Learning from Robert Marchand

Nathan Aaberg —  January 16, 2017 — Leave a comment

We have more to learn from Robert Marchand than just about the power of will and the importance of exercise to a long life.

Frenchman Robert Marchand, as you can read in this article, recently set the a world record for his age class – 105-plus years – by riding 14.010 miles in one hour. Ironically, as the video below also relates, a coach had told him many decades ago that “he should give up cycling because he would never achieve anything on a bike.”

 

The story within the story that caught my attention is a quote from his physiologist, Veronique Billat. She said, according to the article, “He could have been faster but he made a big mistake. He has stopped eating meat over the past month after being shocked by recent reports on how animals are subjected to cruel treatment.”

For the physiologist, the mistake was that Marchand had forfeited the chance to achieve even better performance by listening to his conscience. Without intending to do so, Billat has provided us with a metaphor for the myopic way of thinking and living that characterizes many of us today.

What matters most, she is asserting, is our personal performance. Or, taken more broadly, our personal benefit. Performance. Profit. Convenience. Power. Information. Pleasure. What we want and desire is primary. The other beyond ourselves does not matter and has no ethical standing.

Billat is not some French aberration to humanity. She is actually just a mouthpiece for what the dominant values and culture of our world, even of too many Christian circles, have long been. The possibility, for example, that there might be a moral dimension to how animals are raised for our consumption clearly doesn’t enter her mind. What matters is whether our needs are being met and whether we are achieving glory.

By contrast, Robert Marchand is remarkable for the condition of his heart.

Of course, I don’t mean just his physical heart that enabled him to put on another inspiring bicycle performance at an advanced age.

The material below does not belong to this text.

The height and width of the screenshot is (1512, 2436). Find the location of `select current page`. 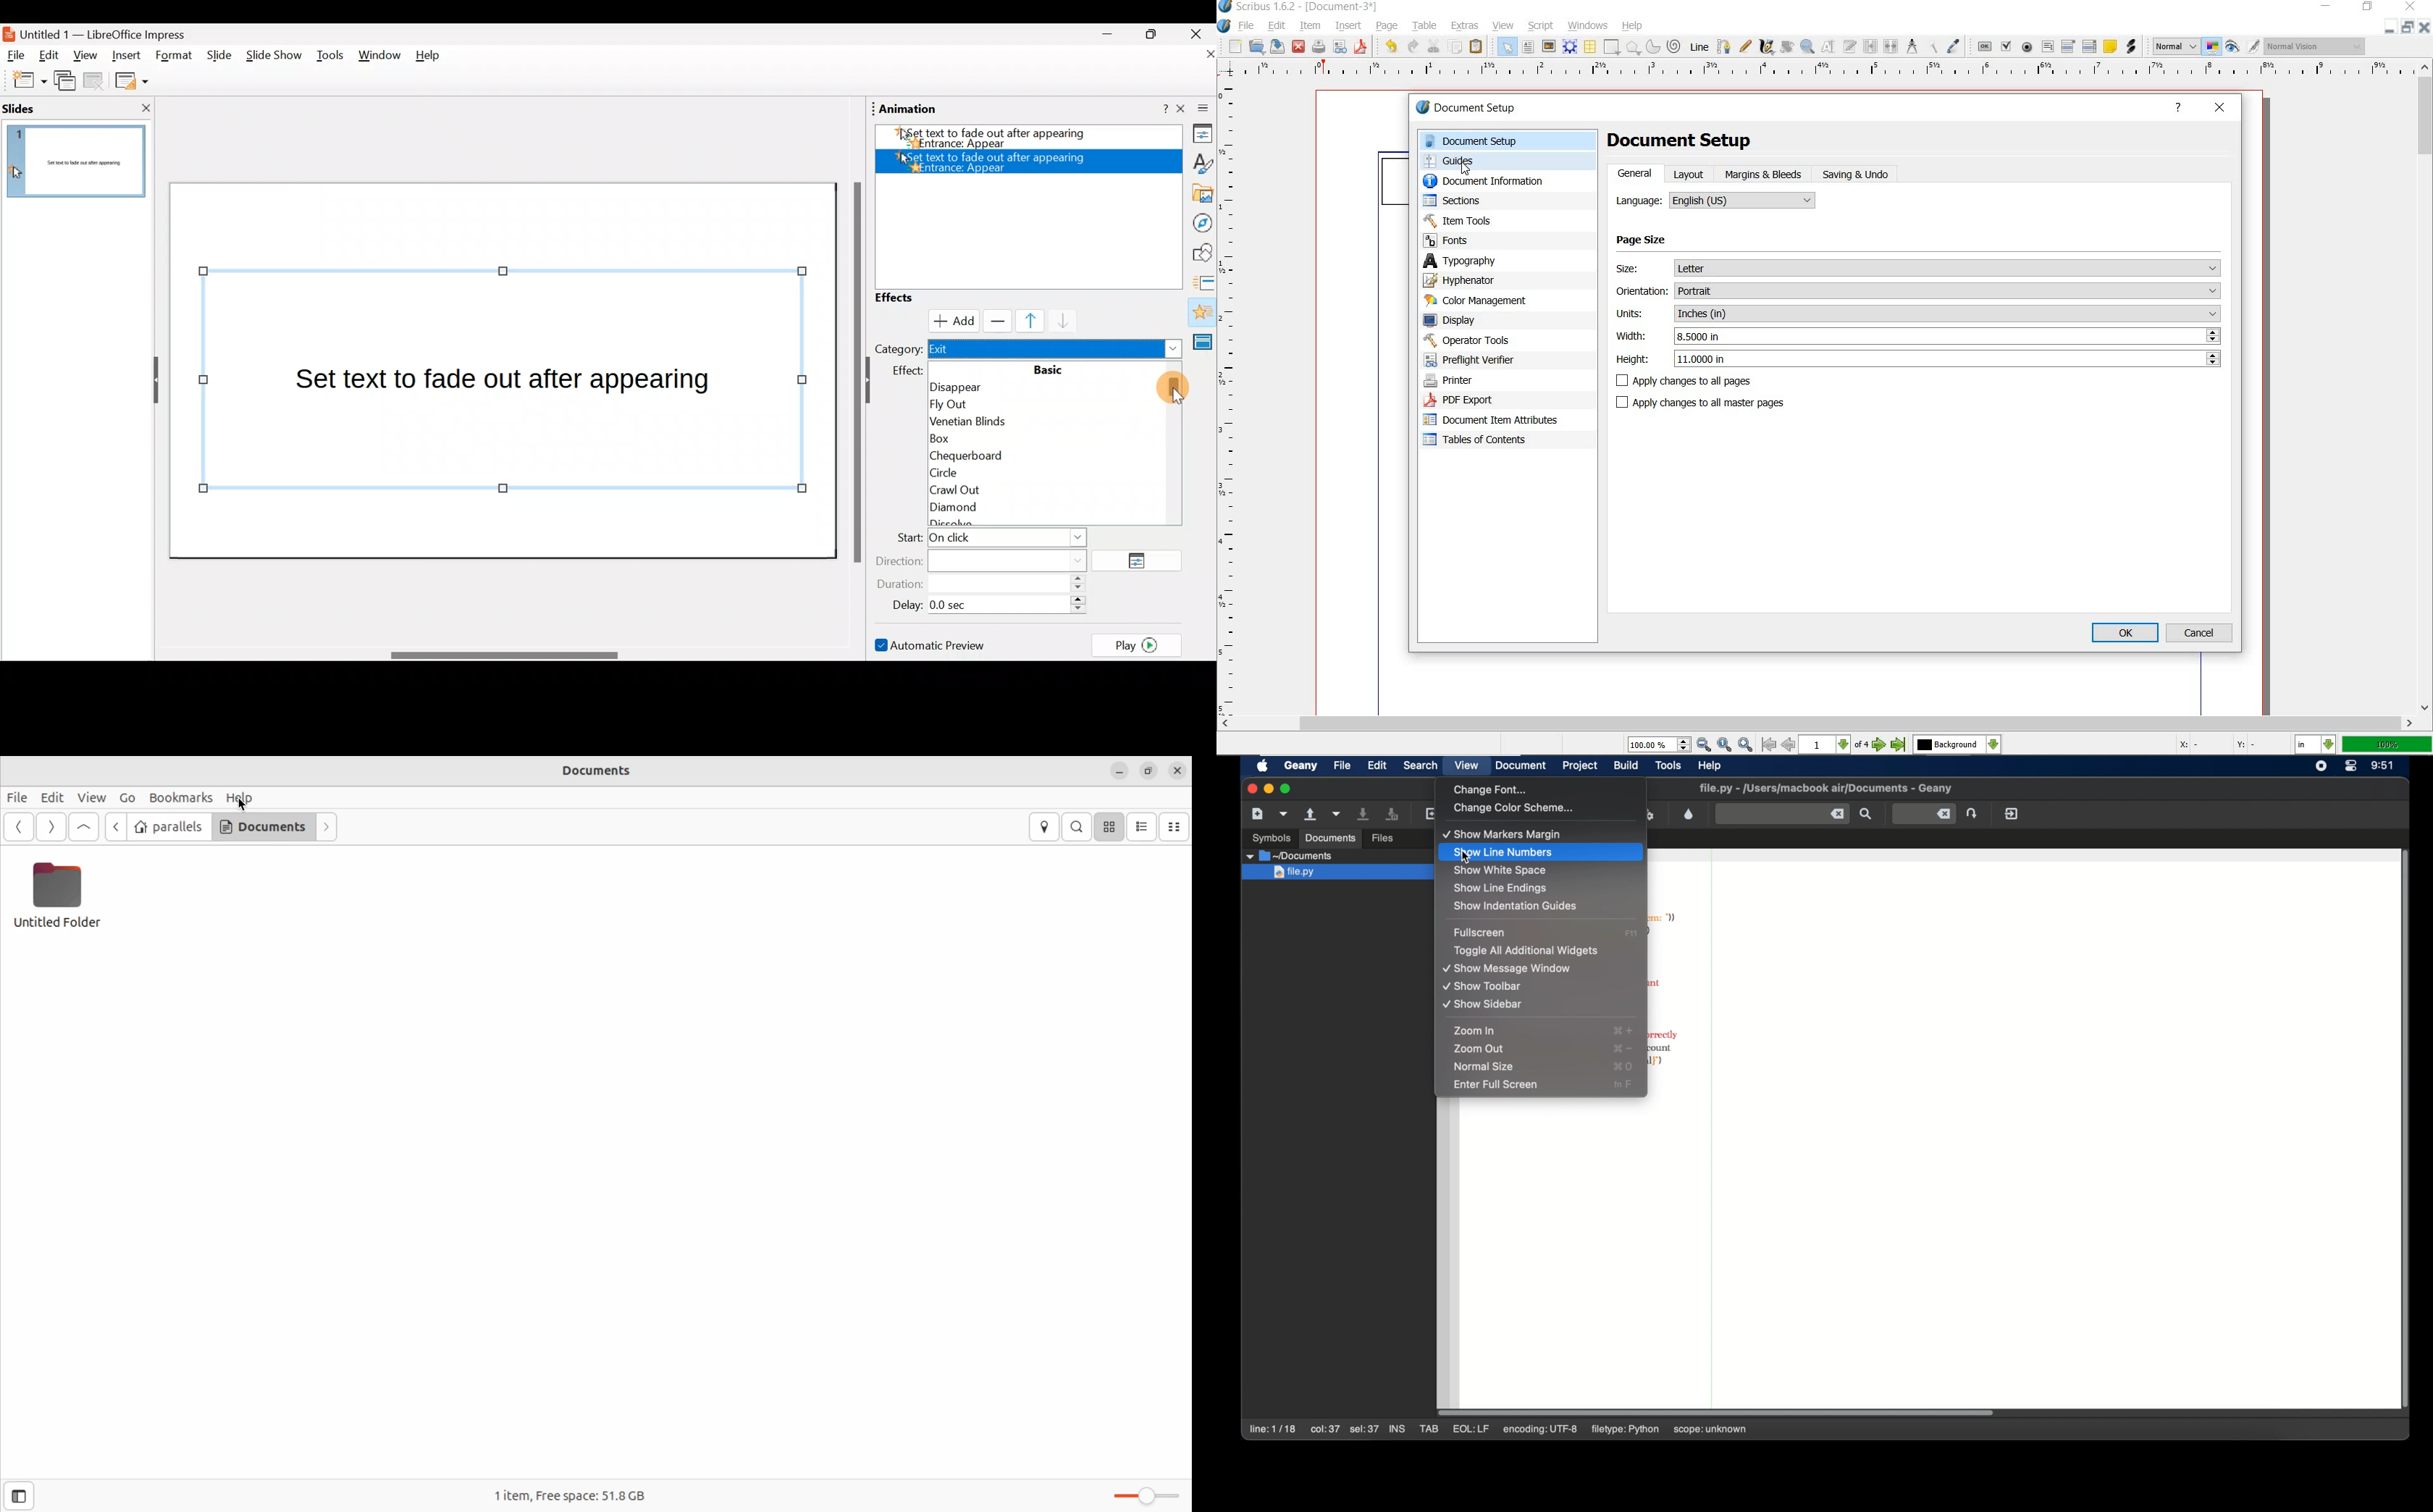

select current page is located at coordinates (1836, 745). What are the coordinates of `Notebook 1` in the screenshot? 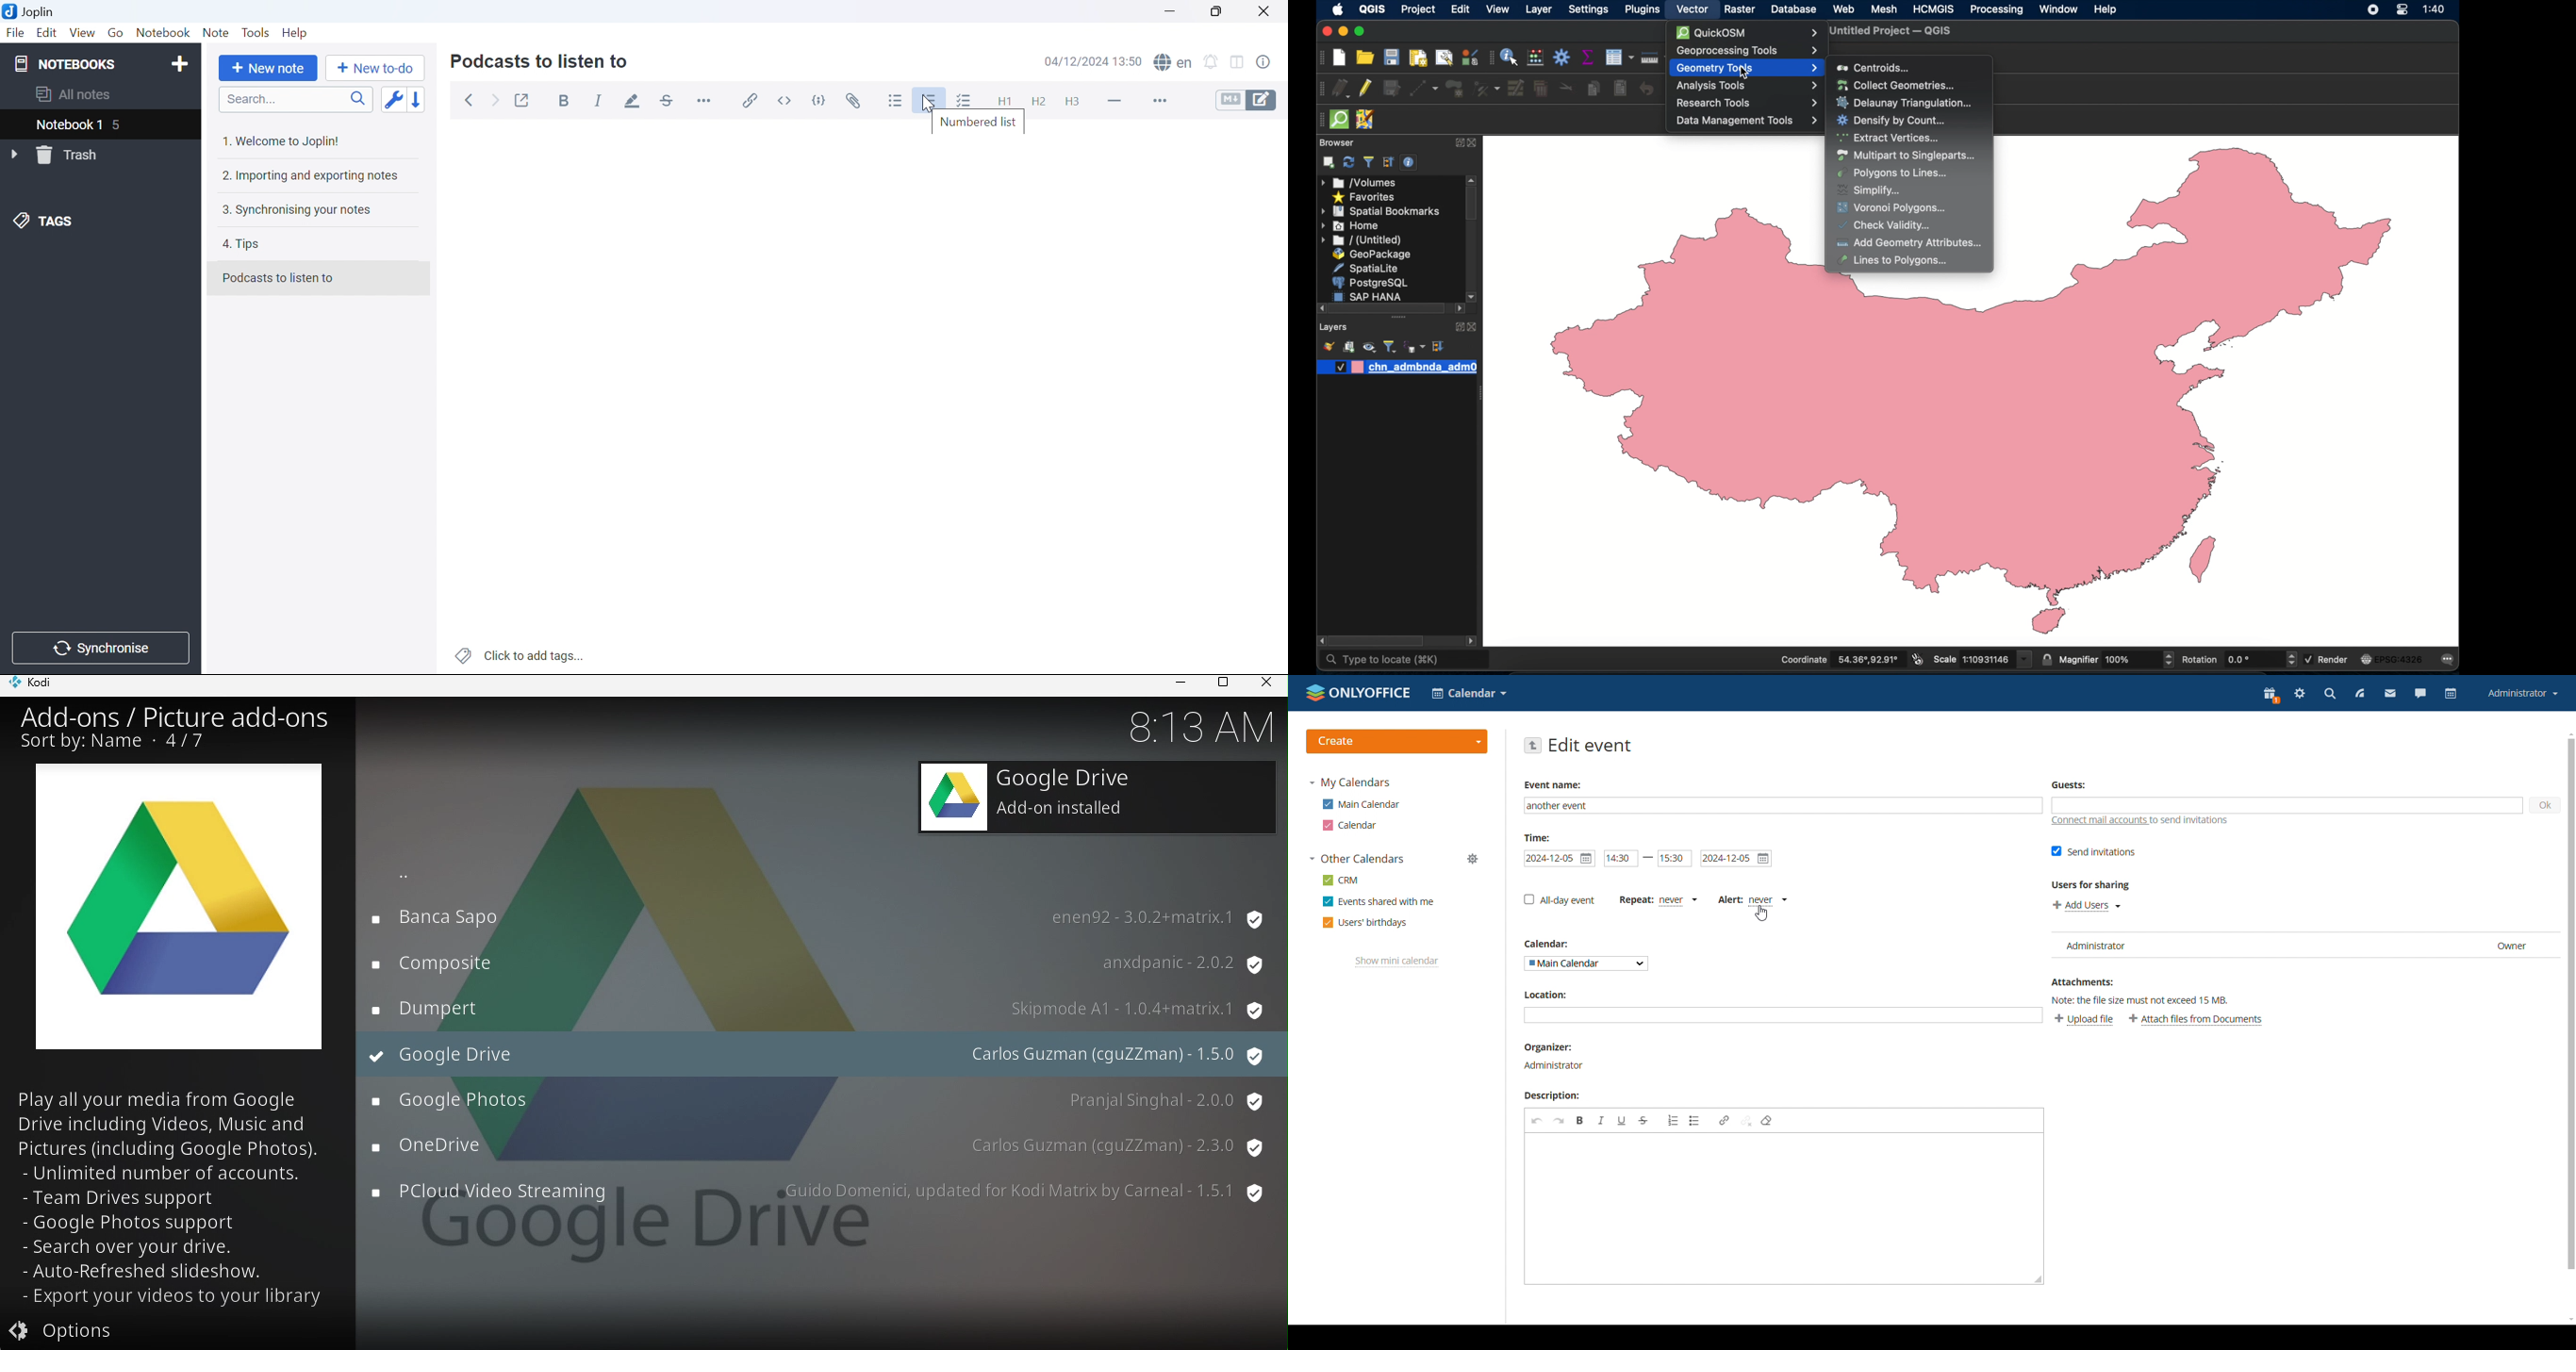 It's located at (68, 125).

I also use “heart” in the way the Bible often does – the center from which our will, emotions, desires, and thoughts are generated.

As we grow older, layers of rationalizations and justifications tend to build up on our hearts like barnacles on a ship. In the process, we lose the ability to respond to people and life around us out of simple love and kindness that is, in God’s original framework, what life is all about.

At 105 years, Marchand is still able to respond with a pure heart to new information about the impact of his choices on life around him. We don’t know how he learned about how farm animals are being routinely treated. But we do know that once the information entered his mind, his heart would not let him ignore the ethical implications. He changed a habit of his long life to maintain the integrity of his values.

What is interesting, too, is how Marchand’s character is both strong in its matter-of-fact compassion and its matter-of-fact determination to do great things with fearless tenacity and pluck. We see that in his performance, which clearly came out of a commitment to daily habits of exercise, good diet, and sleep. We also hear it when he says, “I’m now waiting for a rival.”

We tend to assume that a good-hearted, whole-hearted person will be a gentle, never-hurt-a-fly wallflower. This isn’t necessarily so. Vigor, sense of purpose, and energy are part and parcel of hearts that are fully alive.

We are meant to have strength-filled love and love-filled strength.

Robert Marchand gives us a sense of what that looks like. May we, with God’s help, come to have hearts like that, too.